[<prev] [next>] [<thread-prev] [thread-next>] [day] [month] [year] [list]
Message-ID: <531B0FDA.2040302@arm.com>
Date: Sat, 08 Mar 2014 12:40:58 +0000
From: Dietmar Eggemann <dietmar.eggemann@....com>
To: Vincent Guittot <vincent.guittot@...aro.org>,
"peterz@...radead.org" <peterz@...radead.org>
CC: "mingo@...nel.org" <mingo@...nel.org>,
"linux-kernel@...r.kernel.org" <linux-kernel@...r.kernel.org>,
"tony.luck@...el.com" <tony.luck@...el.com>,
"fenghua.yu@...el.com" <fenghua.yu@...el.com>,
"schwidefsky@...ibm.com" <schwidefsky@...ibm.com>,
"james.hogan@...tec.com" <james.hogan@...tec.com>,
"cmetcalf@...era.com" <cmetcalf@...era.com>,
"benh@...nel.crashing.org" <benh@...nel.crashing.org>,
"linux@....linux.org.uk" <linux@....linux.org.uk>,
"linux-arm-kernel@...ts.infradead.org"
<linux-arm-kernel@...ts.infradead.org>,
"preeti@...ux.vnet.ibm.com" <preeti@...ux.vnet.ibm.com>,
"linaro-kernel@...ts.linaro.org" <linaro-kernel@...ts.linaro.org>
Subject: Re: [RFC 0/6] rework sched_domain topology description
On 07/03/14 02:47, Vincent Guittot wrote:
> On 6 March 2014 20:31, Dietmar Eggemann <dietmar.eggemann@....com> wrote:
>> On 06/03/14 09:04, Vincent Guittot wrote:
>>>
>>> On 6 March 2014 07:17, Dietmar Eggemann <dietmar.eggemann@....com> wrote:
>>>>
>>>> On 05/03/14 07:18, Vincent Guittot wrote:
>>>>>
>>>>>
>>>>> This patchset was previously part of the larger tasks packing patchset
>>>>> [1].
>>>>> I have splitted the latter in 3 different patchsets (at least) to make
>>>>> the
>>>>> thing easier.
>>>>> -configuration of sched_domain topology (this patchset)

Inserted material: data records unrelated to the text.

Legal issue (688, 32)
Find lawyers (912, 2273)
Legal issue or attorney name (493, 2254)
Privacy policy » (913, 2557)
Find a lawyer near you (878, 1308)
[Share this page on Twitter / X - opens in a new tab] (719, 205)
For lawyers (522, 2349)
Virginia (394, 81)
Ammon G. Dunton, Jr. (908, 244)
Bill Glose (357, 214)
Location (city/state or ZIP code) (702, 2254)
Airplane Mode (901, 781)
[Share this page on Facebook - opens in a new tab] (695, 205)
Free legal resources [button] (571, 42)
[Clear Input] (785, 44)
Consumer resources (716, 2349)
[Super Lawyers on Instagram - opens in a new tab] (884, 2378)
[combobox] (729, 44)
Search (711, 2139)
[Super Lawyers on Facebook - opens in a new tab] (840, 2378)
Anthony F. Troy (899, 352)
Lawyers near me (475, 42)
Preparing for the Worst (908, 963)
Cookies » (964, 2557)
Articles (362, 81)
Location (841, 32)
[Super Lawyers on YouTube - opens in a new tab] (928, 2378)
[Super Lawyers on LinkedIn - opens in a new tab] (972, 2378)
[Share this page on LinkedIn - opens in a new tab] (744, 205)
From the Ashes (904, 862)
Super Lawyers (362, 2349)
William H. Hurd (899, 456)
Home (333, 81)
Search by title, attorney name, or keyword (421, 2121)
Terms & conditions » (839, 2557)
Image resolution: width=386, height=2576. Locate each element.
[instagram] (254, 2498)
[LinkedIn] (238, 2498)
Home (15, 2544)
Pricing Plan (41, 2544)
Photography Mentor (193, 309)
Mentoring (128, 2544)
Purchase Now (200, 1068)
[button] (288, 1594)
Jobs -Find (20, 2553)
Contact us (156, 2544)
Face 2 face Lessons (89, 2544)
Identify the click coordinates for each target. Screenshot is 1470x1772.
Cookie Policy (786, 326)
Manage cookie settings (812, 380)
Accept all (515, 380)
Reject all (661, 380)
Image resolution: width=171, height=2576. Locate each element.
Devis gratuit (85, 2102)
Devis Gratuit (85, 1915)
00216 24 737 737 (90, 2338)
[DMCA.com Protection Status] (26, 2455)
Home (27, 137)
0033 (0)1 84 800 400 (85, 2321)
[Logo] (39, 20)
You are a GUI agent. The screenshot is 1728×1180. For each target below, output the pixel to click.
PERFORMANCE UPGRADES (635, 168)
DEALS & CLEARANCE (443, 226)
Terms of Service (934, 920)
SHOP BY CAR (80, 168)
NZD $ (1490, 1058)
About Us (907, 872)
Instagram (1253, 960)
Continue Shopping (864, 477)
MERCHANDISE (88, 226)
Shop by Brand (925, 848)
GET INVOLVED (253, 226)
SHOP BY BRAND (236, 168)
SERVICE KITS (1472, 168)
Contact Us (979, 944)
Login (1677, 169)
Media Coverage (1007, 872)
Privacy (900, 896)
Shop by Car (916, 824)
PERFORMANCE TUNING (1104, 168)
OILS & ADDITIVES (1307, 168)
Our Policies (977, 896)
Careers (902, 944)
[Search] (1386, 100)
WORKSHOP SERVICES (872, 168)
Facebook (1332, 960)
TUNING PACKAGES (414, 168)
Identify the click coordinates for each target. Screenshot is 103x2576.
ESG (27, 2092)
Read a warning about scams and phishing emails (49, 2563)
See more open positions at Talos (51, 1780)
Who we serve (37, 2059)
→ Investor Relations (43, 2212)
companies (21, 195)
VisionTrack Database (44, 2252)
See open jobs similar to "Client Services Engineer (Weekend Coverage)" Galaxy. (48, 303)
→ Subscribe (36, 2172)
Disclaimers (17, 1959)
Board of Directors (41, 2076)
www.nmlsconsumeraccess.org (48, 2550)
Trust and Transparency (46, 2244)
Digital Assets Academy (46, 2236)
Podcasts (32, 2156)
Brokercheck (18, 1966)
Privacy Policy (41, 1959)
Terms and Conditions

>>>>> -update and consolidation of cpu_power
>>>>> -tasks packing algorithm
>>>>>
>>>>> Based on Peter Z's proposal [2][3], this patchset modifies the way to
>>>>> configure
>>>>> the sched_domain level in order to let architectures to add specific
>>>>> level
>>>>> like
>>>>> the current BOOK level or the proposed power gating level for ARM
>>>>> architecture.
>>>>>
>>>>> [1] https://lkml.org/lkml/2013/10/18/121
>>>>> [2] https://lkml.org/lkml/2013/11/5/239
>>>>> [3] https://lkml.org/lkml/2013/11/5/449
>>>>>
>>>>> Vincent Guittot (6):
>>>>> sched: remove unused SCHED_INIT_NODE
>>>>> sched: rework of sched_domain topology definition
>>>>> sched: s390: create a dedicated topology table
>>>>> sched: powerpc: create a dedicated topology table
>>>>> sched: add a new SD_SHARE_POWERDOMAIN for sched_domain
>>>>> sched: ARM: create a dedicated scheduler topology table
>>>>>
>>>>> arch/arm/kernel/topology.c | 26 ++++
>>>>> arch/ia64/include/asm/topology.h | 24 ----
>>>>> arch/metag/include/asm/topology.h | 27 -----
>>>>> arch/powerpc/kernel/smp.c | 35 ++++--
>>>>> arch/s390/include/asm/topology.h | 13 +-
>>>>> arch/s390/kernel/topology.c | 25 ++++
>>>>> arch/tile/include/asm/topology.h | 33 ------
>>>>> include/linux/sched.h | 30 +++++
>>>>> include/linux/topology.h | 128 ++------------------
>>>>> kernel/sched/core.c | 235
>>>>> ++++++++++++++++++-------------------
>>>>> 10 files changed, 237 insertions(+), 339 deletions(-)
>>>>>
>>>>
>>>> Hi Vincent,
>>>>
>>>> I reviewed your patch-set carefully (including test runs on TC2),
>>>> especially
>>>> due to the fact that we want to build our sd_energy stuff on top of it.
>>>
>>>
>>> Thanks
>>>
>>>>
>>>>
>>>> One thing I'm still not convinced of is the fact that specifying
>>>> additional
>>>> sd levels in the struct sched_domain_topology_level table has an
>>>> advantage
>>>> over a function pointer for sd topology flags similar to the one we're
>>>> already using for the cpu mask in struct sched_domain_topology_level.
>>>>
>>>> int (*sched_domain_flags_f)(int cpu);
>>>>
>>>
>>> We have to create additional level for some kind of topology as
>>> described in my trial https://lkml.org/lkml/2013/12/18/279 which is
>>> not possible with function pointer.
>>
>>
>> This is what I don't understand at the moment. In your example in the link
>> above, (2 cluster of 4 cores with SMT), cpu 0-7 can powergate while cpu 8-15
>> can't). Why can't we have
>
> The 2nd example is a bit more complicated and needs an additional
> level to describe the topology
I see. In the 2. example you want to have an additional MC level for cpu
2-7 because you want to do load balance between those cpus more often
than for cpu 0-7 for dst cpus from the set (2-7). Not sure if such
topologies (only a subset of cpus inside a cluster can't be powergated)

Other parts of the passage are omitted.